Telefonisch gehoord zijn:
- [naam kind] , die voorafgaand aan het telefoongesprek met de overige betrokkenen apart is gehoord,
- de moeder,
- een vertegenwoordigster van de GI, [naam vertegenwoordigster] ,
- een vertegenwoordiger van de Raad voor de kinderbescherming, hierna te noemen de Raad, [naam vertegenwoordiger] , als informant.
De kinderrechter is van oordeel dat deze manier van horen – gelet op de huidige uitzonderlijke omstandigheden – op dit moment voldoende is om tot een goed oordeel te komen.

De feiten

Het ouderlijk gezag over [naam kind] wordt uitgeoefend door de moeder. [naam kind] verblijft al langere tijd in een accommodatie van een jeugdhulpaanbieder, te weten Groot Emaus.
Bij beschikking van 12 februari 2020 is de ondertoezichtstelling van [naam kind] verlengd tot
29 mei 2020. De kinderrechter heeft toen ook de machtiging tot uithuisplaatsing van [naam kind] in een accommodatie van een jeugdhulpaanbieder verlengd tot 29 mei 2020. Het overige verzochte is aangehouden.

De aangehouden verzoeken

De GI heeft (oorspronkelijk) verzocht de ondertoezichtstelling van [naam kind] te verlengen voor de duur van een jaar. Daarnaast is verzocht de machtiging tot uithuisplaatsing van [naam kind] in een accommodatie van een jeugdhulpaanbieder te verlengen voor de duur van de ondertoezichtstelling. Nu resteert nog de periode tot 1 maart 2021. Kort na deze datum, op [geboortedatum kind] 2021, zal [naam kind] meerderjarig worden.
De GI heeft de verzoeken gehandhaafd en als volgt telefonisch toegelicht.

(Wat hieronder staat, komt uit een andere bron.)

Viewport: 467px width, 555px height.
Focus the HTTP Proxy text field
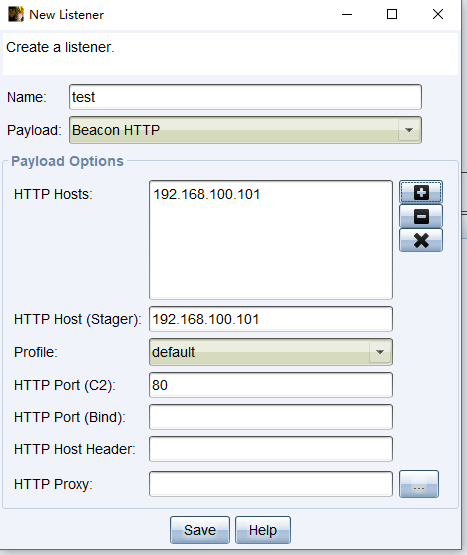click(x=271, y=484)
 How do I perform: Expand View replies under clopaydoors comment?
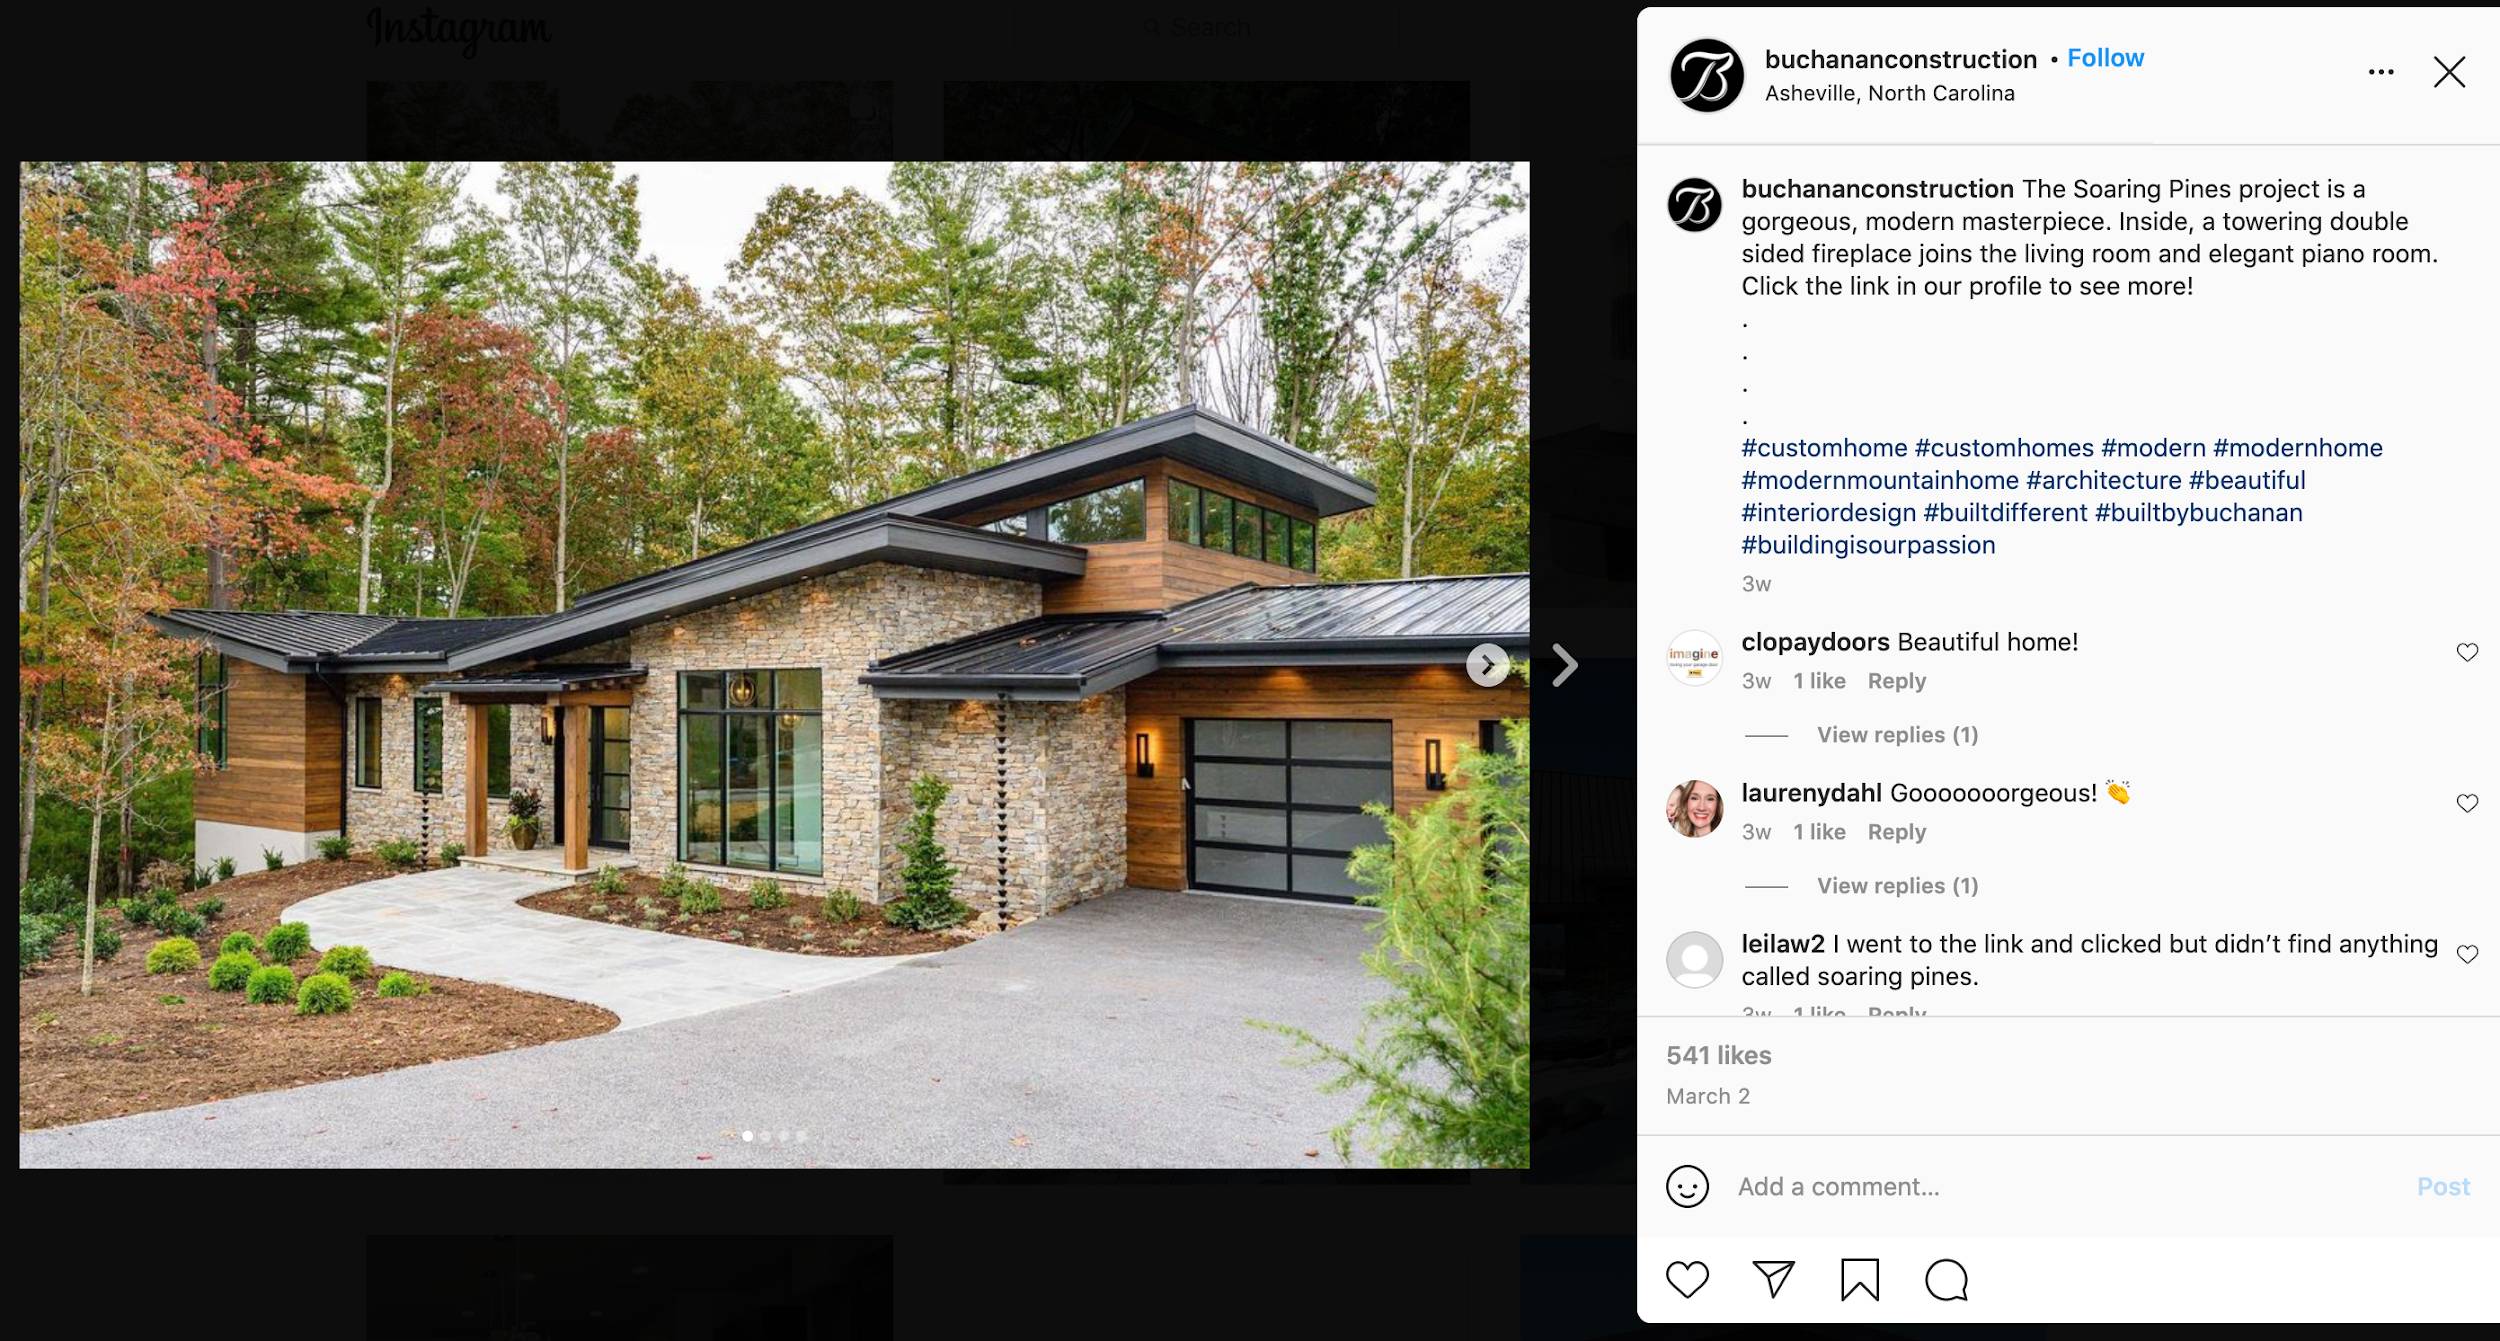tap(1897, 735)
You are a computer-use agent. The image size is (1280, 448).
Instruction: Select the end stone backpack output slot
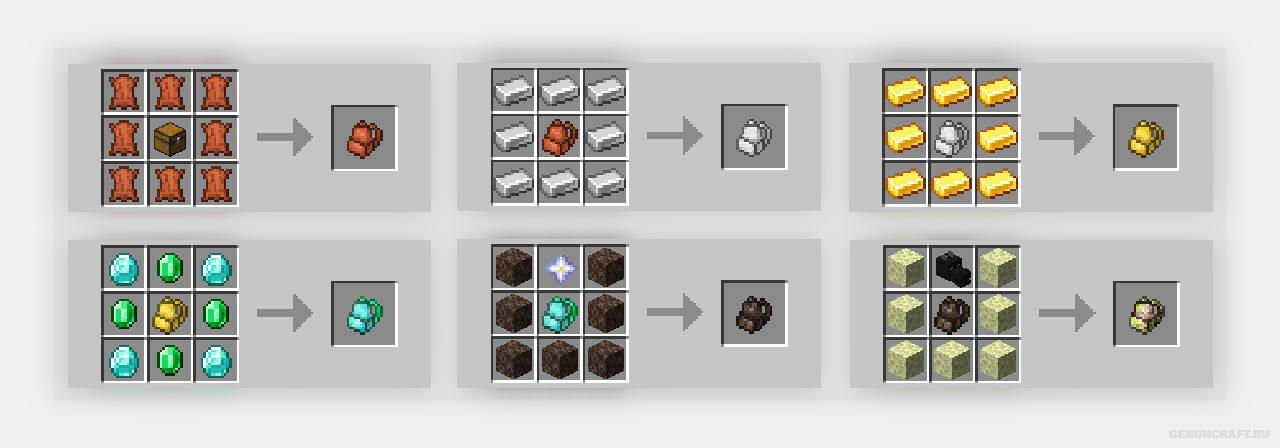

Op 15 mei 2020 heeft [naam kind] een intakegesprek gehad voor een fasehuis bij Prokino. Groot Emaus, de moeder en [naam kind] hebben aangegeven dat een fasehuis eigenlijk een stap terug is in de zelfstandigheid die [naam kind] al heeft. Prokino zal daarom onderzoeken of een fasehuis of een kamertrainingscentrum het beste voor [naam kind] is. [naam kind] staat op de wachtlijst bij Prokino en Pameijer, maar het is nog onduidelijk wanneer er plek beschikbaar zal komen. Een overplaatsing naar Rotterdam zal veel verandering teweegbrengen. Het is daarom van belang dat [naam kind] bij deze stap door de GI wordt begeleid en dat haar ontwikkeling wordt gevolgd.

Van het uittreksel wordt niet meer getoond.